▸ **Exercise goal**
The reply should hold only the lines from the one with "Blog (255, 32)" through the end of the data, each given exactly.

Study material Start Marker

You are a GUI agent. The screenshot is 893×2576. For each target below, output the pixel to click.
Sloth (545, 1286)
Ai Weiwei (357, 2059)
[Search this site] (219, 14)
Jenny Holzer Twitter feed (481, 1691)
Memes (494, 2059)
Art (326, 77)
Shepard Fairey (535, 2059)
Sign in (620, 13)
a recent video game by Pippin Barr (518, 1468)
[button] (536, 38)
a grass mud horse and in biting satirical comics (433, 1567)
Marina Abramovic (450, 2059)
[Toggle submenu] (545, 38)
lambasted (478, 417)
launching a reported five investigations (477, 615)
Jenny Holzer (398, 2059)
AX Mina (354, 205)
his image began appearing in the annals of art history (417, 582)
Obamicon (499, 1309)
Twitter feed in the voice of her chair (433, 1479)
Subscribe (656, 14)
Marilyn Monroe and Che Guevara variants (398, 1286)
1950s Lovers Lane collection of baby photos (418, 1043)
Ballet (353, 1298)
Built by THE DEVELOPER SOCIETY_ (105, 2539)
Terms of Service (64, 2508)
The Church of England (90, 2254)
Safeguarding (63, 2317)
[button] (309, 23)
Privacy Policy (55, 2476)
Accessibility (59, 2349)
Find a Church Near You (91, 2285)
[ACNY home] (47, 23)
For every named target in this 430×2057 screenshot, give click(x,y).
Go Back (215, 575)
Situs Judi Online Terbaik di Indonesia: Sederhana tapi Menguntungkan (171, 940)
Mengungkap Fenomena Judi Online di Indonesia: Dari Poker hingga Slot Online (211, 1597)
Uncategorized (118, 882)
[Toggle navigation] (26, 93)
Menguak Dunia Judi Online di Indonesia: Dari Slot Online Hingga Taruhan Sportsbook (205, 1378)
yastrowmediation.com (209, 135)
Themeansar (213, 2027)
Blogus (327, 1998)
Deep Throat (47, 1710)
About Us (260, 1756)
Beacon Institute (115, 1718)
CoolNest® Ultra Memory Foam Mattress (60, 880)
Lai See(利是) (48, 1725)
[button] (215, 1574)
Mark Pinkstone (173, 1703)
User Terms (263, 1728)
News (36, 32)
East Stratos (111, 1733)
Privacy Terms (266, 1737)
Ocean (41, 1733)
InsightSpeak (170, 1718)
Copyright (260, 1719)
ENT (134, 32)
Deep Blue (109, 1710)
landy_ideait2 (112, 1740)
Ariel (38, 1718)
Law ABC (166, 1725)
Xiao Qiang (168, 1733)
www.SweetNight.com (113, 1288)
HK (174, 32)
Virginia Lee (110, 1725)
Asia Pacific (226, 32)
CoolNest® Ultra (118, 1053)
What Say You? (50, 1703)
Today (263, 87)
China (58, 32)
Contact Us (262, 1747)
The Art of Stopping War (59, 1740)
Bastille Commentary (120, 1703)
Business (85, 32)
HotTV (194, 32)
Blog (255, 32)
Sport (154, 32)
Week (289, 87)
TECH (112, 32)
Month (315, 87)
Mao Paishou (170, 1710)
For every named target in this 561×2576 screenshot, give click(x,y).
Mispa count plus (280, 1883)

Study material End Marker

▸ **Exercise result**
Blog (255, 32)
Sport (154, 32)
Week (289, 87)
TECH (112, 32)
Month (315, 87)
Mao Paishou (170, 1710)
For every named target in this 561×2576 screenshot, give click(x,y).
Mispa count plus (280, 1883)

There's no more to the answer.